D’ora in poi in Italia sarà più semplice acquistare armi e munizioni. È infatti entrato in vigore il decreto legislativo 104, pubblicato in Gazzetta Ufficiale lo scorso 10 agosto, che modifica le norme sul possesso di un’arma e dei relativi permessi. Nell’emanare il decreto, il governo italiano ha dato attuazione a una direttiva europea (direttiva 17/853), diventando uno dei primi paesi a farlo. Tra le principali novità introdotte: la quantità di armi e munizioni che si possono detenere, la durata delle licenze per chi va a caccia o al poligono, la scomparsa dell’obbligo di avvertire un familiare o un convivente della presenza di un’arma. Cambiamenti il cui impatto potrebbe aumentare con l’eventuale riforma della legittima difesa voluta dalla Lega e da altri partiti.

Le novità introdotte

In particolare, viene raddoppiato – da 6 a 12 – il numero di armi sportive che si possono detenere e aumenta il numero dei colpi consentiti, passando da 15 a 20 per le armi corte e da 5 a 10 per quelle lunghe. Diminuisce invece da sei a cinque anni la durata delle licenze di porto d’armi per la caccia a uso sportivo. D’ora in poi, la denuncia di detenzione a Carabinieri o Questura, potrà essere fatta anche via email da un portale certificato e non è previsto alcun obbligo di avvisare i conviventi del possesso di armi. Viene inoltre estesa la categoria dei “tiratori sportivi”, autorizzati quindi a comprare armi “tipo guerra” che ora saranno accessibili non solo agli iscritti alle Federazioni del Coni ma anche a quelli del tiro a segno nazionale e campi di tiro e poligoni privati. Questa modifica di fatto allarga la platea delle persone che potranno detenere armi come i kalashnikov o fucili semi automatici R15 (spesso utilizzato nelle stragi nelle scuole americane).
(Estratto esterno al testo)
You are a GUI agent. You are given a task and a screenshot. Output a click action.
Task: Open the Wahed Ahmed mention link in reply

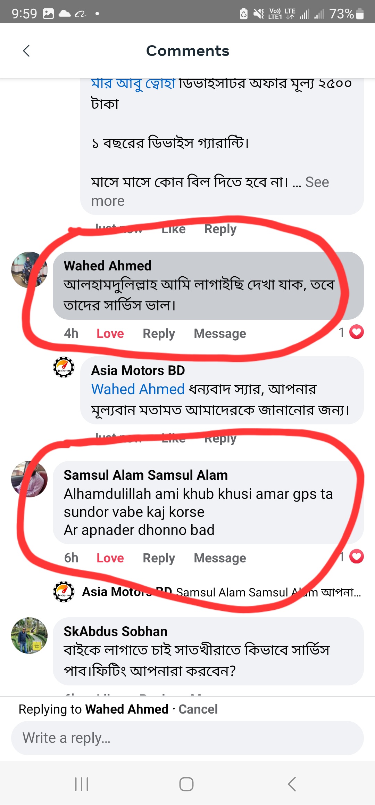(138, 389)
Le polemiche e il ruolo di Salvini

Il decreto, già dalla sua pubblicazione, ha suscitato non poche polemiche. Per i critici, il governo ha attuato la normativa europea interpretandola nella maniera più ampia possibile e introducendo modifiche che, più che a esigenze pubbliche, “rispondono a pressioni delle lobby delle armi”. In particolare, si fa riferimento a un documento firmato lo scorso 11 febbraio – in piena campagna elettorale – dal leader della Lega Matteo Salvini durante l’Hit Show, la fiera di armi e caccia di Vicenza. L’allora candidato premier incontrò all’epoca i rappresentanti del “Comitato Direttiva 477” che, riporta il quotidiano Repubblica, è l’associazione di riferimento “degli interessi di tutti soggetti della filiera delle armi, dal produttore al consumatore, con importanti addentellati confindustriali”. Con loro, Salvini firmò un documento in cui si impegnava a rendere il meno restrittivo possibile il recepimento della direttiva europea. “L'impressione – ha commentato a Repubblica Piergiulio Biatta, presidente dell'osservatorio permanente sulle armi leggere di Brescia – è che il M5S abbia dato carta bianca alla Lega. E che Salvini abbia così cominciato a dar corso a quel patto d'onore”.

I sostenitori del decreto

"Nessun far west - replicano puntuali i favorevoli al decreto. Oggi esistono mezzi telematici più che affidabili per garantire la tracciabilità degli acquisiti, non è il numero di armi possedute che muove le mani di un malintenzionato, al quale basta una pistola per agire, l'obbligo di informare un familiare introdotto nel 2010 non era mai entrrato in vigore".